▸ **Written exercise**
Can you arrange, as a numbered list with blank lines left out, only the part of the records that opens with the line containing "For every named" and closes with the line containing "read more (134, 731)", both lines included?

▸ **Source data**
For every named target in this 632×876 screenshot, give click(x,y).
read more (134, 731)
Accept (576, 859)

---

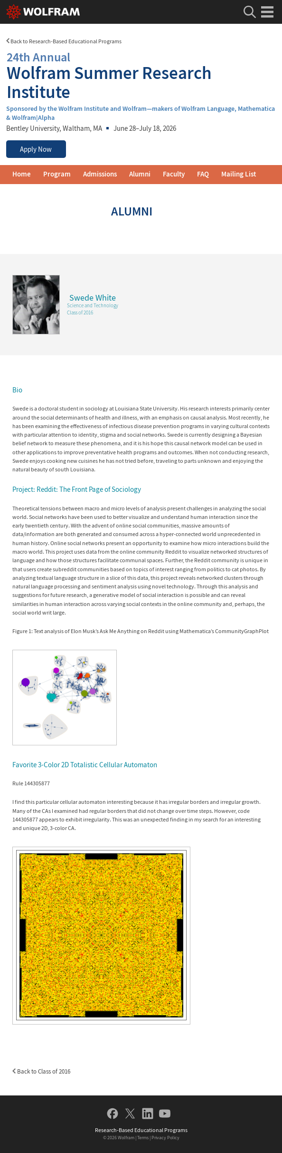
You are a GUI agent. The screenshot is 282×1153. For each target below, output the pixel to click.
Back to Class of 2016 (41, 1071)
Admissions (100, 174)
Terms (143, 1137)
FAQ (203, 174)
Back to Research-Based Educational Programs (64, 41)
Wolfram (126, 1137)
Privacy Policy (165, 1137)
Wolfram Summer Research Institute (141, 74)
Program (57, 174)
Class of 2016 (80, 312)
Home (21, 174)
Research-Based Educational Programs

...

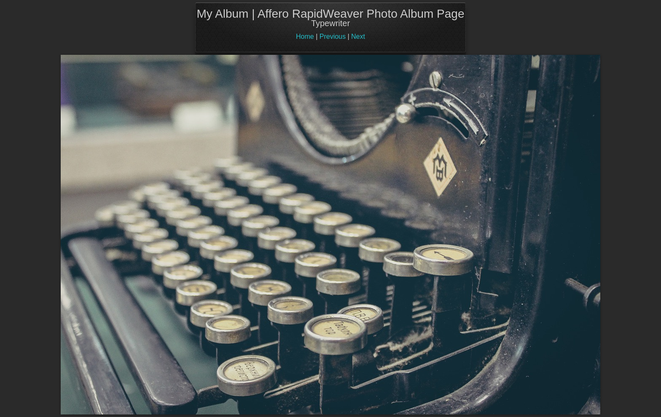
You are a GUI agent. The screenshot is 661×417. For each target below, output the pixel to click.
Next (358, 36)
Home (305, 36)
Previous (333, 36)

▸ **Expected output**
1. For every named target in this 632×876 screenshot, give click(x,y).
2. read more (134, 731)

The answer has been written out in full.